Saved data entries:
___
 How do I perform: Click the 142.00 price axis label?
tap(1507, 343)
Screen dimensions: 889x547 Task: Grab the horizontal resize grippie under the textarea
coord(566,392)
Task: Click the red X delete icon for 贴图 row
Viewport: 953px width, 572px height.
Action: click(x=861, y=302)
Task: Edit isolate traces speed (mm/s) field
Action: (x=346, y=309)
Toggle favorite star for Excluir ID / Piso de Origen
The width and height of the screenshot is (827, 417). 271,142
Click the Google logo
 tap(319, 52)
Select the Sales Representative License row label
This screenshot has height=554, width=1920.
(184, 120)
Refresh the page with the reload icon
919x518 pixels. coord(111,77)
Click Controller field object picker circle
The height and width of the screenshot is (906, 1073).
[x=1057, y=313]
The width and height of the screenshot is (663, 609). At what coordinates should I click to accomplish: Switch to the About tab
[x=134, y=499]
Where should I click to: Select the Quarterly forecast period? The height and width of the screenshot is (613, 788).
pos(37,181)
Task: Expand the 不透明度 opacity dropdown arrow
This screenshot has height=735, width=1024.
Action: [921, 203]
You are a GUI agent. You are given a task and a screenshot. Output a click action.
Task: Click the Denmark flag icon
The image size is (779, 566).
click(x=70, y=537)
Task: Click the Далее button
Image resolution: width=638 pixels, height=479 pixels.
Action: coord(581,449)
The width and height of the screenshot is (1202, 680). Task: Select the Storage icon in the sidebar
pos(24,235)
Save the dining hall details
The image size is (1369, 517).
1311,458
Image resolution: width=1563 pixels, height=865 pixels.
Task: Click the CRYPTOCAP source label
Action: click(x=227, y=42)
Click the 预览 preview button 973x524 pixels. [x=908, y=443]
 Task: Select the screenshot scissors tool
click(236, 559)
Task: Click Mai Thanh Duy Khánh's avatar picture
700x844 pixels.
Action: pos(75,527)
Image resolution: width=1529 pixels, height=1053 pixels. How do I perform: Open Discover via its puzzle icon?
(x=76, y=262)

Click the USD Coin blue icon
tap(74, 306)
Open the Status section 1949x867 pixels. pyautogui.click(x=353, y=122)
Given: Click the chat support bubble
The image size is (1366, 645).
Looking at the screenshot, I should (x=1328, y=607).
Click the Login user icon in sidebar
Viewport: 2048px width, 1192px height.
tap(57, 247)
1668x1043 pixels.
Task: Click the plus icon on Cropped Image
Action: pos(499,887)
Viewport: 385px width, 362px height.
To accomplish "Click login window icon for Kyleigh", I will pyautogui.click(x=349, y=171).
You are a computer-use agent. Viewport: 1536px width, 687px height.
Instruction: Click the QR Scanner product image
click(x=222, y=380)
___
▸ **EXERCISE**
Using the entries shown above, reproduce verbatim the lines from the line bearing "Task: Expand the 不透明度 opacity dropdown arrow" to the line bearing "Task: Click the Далее button", inclusive.

▸ **WRITTEN SOLUTION**
Task: Expand the 不透明度 opacity dropdown arrow
This screenshot has height=735, width=1024.
Action: [921, 203]
You are a GUI agent. You are given a task and a screenshot. Output a click action.
Task: Click the Denmark flag icon
The image size is (779, 566).
click(x=70, y=537)
Task: Click the Далее button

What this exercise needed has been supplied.